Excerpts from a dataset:
================================
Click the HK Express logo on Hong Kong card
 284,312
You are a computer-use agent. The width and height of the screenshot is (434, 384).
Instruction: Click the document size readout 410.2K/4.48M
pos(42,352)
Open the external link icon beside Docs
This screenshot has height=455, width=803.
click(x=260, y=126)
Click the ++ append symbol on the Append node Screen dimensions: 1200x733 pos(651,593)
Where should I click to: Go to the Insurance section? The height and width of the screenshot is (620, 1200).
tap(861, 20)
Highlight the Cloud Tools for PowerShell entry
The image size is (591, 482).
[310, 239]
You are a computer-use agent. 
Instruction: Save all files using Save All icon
================================
◆ EXERCISE AIM:
Please quote nothing but the lines from the line with "Click the ++" through the end of the data above, exactly as written, ends included.

◆ RESULT OF THIS TASK:
Click the ++ append symbol on the Append node Screen dimensions: 1200x733 pos(651,593)
Where should I click to: Go to the Insurance section? The height and width of the screenshot is (620, 1200).
tap(861, 20)
Highlight the Cloud Tools for PowerShell entry
The image size is (591, 482).
[310, 239]
You are a computer-use agent. 
Instruction: Save all files using Save All icon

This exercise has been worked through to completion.